Saman Abbas, respinta istanza di rilascio su cauzione del padre: Shabbar resta in carcere
Shabbar Abbas, il papà di Saman, la 18enne di Novellara di origine pakistana scomparsa a fine aprile 2021, il cui cadavere è stato trovato lo scorso novembre, resta in carcere.
Il magistrato di Islamabad, dove è detenuto, ha, infatti, respinto l'istanza di rilascio su cauzione dell'uomo, arrestato in Pakistan a novembre e per cui l'Italia ha chiesto l'estradizione.
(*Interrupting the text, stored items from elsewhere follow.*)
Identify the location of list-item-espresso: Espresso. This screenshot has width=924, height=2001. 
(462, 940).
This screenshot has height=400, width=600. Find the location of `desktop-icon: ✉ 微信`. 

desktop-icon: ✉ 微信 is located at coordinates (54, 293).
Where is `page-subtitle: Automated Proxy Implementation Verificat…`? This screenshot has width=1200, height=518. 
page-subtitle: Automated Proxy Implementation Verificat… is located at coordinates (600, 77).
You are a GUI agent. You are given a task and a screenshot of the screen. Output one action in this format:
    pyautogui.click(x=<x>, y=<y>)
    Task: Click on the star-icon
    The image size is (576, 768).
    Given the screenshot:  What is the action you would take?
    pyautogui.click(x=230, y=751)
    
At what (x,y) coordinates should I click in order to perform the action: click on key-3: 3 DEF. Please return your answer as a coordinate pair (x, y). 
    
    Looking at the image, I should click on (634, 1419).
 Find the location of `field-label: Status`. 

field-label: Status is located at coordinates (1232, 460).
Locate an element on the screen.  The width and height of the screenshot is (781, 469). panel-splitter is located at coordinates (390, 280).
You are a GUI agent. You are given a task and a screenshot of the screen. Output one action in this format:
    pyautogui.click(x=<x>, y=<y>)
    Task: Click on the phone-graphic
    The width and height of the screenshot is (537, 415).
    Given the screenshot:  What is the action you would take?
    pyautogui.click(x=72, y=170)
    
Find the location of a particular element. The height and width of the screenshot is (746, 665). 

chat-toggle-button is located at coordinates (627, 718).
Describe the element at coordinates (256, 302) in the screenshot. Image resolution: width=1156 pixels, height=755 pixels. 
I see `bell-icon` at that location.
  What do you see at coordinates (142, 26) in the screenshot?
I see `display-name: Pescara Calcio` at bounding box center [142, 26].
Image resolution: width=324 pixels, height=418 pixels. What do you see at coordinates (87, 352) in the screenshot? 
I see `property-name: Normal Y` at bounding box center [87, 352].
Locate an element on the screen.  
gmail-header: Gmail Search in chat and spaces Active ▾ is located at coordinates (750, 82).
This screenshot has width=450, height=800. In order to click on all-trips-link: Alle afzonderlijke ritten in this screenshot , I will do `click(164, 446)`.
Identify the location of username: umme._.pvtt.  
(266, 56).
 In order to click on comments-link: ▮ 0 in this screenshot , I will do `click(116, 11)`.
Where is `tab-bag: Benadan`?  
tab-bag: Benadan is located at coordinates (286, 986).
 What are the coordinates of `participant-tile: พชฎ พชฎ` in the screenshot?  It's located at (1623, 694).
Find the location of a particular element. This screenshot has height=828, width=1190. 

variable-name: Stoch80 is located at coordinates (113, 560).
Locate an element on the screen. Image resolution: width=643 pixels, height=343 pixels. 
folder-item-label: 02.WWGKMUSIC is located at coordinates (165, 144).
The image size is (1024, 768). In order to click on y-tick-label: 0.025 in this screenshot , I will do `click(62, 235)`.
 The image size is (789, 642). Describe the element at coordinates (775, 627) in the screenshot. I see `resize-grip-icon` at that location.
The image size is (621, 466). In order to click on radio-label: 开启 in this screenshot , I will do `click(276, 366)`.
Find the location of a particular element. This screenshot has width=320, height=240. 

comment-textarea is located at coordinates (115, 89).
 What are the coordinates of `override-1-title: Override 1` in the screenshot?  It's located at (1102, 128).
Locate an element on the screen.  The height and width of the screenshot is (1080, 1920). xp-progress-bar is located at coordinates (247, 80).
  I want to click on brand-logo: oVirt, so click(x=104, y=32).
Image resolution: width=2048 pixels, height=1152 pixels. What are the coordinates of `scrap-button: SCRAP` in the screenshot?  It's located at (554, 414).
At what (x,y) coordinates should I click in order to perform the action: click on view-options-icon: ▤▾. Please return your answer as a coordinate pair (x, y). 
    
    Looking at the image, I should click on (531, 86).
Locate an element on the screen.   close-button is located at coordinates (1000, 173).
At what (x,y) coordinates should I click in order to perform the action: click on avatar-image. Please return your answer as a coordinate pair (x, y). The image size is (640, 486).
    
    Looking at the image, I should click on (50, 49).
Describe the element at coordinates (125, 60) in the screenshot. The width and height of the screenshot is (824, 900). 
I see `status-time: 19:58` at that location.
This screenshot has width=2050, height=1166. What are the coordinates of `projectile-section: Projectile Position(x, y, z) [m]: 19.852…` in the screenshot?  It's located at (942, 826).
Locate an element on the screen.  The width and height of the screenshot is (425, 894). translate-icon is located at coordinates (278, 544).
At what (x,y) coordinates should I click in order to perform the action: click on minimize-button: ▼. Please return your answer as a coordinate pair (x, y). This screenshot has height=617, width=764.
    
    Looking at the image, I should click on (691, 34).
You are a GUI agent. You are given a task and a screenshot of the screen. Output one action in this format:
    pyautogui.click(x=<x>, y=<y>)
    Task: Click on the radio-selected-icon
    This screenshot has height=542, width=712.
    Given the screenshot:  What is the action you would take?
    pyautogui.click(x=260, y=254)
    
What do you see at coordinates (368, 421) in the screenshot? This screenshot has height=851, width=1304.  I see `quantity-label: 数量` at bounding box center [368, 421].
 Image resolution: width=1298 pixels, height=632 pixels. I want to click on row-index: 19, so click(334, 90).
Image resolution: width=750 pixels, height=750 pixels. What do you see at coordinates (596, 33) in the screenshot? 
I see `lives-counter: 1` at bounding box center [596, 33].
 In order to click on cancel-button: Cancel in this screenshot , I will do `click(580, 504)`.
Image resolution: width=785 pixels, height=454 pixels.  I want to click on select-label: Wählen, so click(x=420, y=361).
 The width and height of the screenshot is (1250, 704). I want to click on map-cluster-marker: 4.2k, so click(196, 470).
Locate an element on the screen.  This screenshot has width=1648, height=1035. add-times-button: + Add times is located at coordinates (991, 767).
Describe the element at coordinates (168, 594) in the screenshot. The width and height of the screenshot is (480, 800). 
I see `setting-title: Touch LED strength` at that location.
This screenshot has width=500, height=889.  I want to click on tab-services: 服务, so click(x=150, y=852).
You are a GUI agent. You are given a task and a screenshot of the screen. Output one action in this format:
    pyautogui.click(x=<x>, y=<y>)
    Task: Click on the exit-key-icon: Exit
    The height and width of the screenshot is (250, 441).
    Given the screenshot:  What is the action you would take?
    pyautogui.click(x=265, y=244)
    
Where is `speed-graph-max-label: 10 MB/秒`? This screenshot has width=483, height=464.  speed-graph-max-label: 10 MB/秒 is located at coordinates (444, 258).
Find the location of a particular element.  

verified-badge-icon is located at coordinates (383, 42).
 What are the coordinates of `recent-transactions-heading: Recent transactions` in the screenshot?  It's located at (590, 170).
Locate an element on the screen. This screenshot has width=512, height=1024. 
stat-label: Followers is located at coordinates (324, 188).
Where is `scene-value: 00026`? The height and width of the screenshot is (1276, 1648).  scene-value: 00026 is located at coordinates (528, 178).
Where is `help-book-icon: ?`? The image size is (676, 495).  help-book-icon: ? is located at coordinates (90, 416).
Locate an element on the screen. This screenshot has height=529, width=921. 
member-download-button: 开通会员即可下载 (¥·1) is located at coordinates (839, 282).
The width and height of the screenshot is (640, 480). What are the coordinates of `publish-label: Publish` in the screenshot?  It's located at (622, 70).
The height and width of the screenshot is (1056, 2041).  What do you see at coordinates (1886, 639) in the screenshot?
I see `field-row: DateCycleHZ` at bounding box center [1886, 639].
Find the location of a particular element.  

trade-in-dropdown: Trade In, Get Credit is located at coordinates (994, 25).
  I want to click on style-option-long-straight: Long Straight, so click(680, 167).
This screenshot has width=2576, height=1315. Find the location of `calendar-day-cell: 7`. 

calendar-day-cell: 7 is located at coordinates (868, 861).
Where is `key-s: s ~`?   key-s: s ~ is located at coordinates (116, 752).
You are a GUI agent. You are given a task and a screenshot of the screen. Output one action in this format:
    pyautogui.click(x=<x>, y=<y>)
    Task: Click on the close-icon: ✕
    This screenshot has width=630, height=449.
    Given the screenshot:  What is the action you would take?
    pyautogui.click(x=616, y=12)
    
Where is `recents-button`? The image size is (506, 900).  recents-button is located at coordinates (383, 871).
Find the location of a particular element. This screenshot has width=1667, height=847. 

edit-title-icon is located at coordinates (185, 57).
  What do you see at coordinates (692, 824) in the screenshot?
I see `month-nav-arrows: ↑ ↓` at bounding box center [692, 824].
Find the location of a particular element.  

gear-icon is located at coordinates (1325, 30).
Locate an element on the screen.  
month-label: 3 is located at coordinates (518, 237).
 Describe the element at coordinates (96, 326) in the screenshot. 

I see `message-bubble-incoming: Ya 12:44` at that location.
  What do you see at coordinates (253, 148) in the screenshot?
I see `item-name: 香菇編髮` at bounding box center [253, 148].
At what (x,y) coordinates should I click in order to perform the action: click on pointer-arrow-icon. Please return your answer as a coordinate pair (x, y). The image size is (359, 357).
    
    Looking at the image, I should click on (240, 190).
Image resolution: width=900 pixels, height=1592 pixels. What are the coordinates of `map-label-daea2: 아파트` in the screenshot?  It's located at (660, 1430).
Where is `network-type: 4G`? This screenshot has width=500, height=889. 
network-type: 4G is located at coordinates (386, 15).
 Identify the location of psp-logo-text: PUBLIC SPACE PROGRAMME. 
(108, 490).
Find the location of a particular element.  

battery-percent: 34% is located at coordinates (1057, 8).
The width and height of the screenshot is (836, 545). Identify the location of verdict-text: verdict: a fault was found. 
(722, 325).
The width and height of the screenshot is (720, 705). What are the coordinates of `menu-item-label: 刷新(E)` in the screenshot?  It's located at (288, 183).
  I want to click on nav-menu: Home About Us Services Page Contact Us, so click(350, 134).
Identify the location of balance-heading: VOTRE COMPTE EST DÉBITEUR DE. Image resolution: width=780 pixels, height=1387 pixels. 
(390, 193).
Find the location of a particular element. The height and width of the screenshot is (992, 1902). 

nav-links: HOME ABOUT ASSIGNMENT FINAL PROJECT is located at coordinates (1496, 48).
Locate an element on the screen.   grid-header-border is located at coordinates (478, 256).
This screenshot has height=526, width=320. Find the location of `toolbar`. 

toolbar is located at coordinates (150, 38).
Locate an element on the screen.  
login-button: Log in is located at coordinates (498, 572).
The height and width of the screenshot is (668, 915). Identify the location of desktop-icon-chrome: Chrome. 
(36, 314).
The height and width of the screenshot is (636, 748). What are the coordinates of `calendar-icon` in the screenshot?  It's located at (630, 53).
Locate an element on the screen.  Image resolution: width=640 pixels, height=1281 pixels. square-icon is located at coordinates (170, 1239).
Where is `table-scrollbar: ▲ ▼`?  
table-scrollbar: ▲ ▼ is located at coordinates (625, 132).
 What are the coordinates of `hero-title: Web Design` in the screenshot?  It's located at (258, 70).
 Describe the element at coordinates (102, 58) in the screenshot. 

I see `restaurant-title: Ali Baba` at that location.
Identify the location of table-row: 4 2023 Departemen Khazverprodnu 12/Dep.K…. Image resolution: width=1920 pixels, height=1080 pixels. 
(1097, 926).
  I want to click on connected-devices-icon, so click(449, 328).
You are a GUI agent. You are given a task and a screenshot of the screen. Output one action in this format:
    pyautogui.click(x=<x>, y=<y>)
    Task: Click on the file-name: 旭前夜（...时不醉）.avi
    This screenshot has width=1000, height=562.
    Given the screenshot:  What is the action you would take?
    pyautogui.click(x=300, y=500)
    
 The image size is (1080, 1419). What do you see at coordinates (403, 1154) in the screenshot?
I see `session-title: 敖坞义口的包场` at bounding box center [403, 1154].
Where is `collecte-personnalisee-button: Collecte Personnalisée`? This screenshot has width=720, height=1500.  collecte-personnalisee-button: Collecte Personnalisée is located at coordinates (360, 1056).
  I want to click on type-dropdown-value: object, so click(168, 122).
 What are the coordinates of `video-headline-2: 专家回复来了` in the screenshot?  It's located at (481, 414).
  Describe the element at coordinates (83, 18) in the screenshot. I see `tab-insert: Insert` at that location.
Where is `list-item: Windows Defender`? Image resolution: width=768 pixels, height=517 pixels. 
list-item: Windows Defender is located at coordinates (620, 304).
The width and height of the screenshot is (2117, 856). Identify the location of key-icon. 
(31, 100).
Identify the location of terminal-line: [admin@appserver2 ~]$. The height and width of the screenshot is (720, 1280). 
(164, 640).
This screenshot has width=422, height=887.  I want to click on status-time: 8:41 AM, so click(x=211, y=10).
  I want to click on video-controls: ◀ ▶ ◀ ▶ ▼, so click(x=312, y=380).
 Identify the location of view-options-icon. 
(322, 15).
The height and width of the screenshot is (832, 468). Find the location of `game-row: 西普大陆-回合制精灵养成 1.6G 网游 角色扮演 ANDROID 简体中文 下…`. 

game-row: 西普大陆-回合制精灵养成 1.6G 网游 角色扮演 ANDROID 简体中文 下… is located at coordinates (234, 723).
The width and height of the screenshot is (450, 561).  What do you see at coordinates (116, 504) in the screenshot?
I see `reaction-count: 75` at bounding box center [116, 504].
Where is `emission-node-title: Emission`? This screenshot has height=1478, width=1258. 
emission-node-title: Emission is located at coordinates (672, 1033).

Procura e Carabinieri di Reggio Emilia lo accusano dell'omicidio, dell'occultamento del cadavere e del sequestro della figlia 18enne, morta a Novellara nella notte tra il 30 aprile e il primo maggio 2021, in concorso con altri quattro parenti tra cui la moglie Nazia Shaheen, unica ancora latitante.
È stata inoltre fissata per giovedì 30 marzo la prossima udienza a Islamabad per la richiesta di estradizione nei confronti di Shabbar. Oggi il suo difensore era assente, in quanto impegnato, secondo quanto si apprende, in questioni religiose fino al 25 aprile. Il magistrato ha respinto anche la richiesta formulata dal sostituto del legale per un rinvio a fine aprile, disponendo che, per giovedì, ad Abbas venga nominato un difensore d'ufficio in sostituzione del suo.
Saman sarebbe stata assassinata per aver rifiutato un matrimonio combinato dalla famiglia. Il procedimento sull'estradizione di Abbas prosegue, così come continua in Italia il processo davanti alla Corte d'assise di Reggio Emilia.
Nell'attesa di una decisione sull'estradizione, il ministro della Giustizia, Carlo Nordio, ha inoltrato alle autorità del Pakistan la richiesta della Corte perché il padre della ragazza partecipi al processo in video conferenza. L'uomo in un primo momento non ha però dato il consenso e non ha partecipato alle prime udienze, ma avrebbe poi cambiato idea, secondo i suoi legali.
"Oggi c'è una manifesta volontà da parte di Shabbar Abbas di essere presente, tant'è vero che la mail inviata dal collega pachistano dice chiaramente di partecipare e, addirittura, all'udienza di ieri in Pakistan lui ha dato il consenso ma, disgraziatamente, come dice il collega, non c'era nessuno a rappresentare l'autorità italiana. Questo è quanto scrive il collega pachistano", aveva detto il 17 marzo scorso l'avvocato Simone Servillo, che difende i genitori della vittima.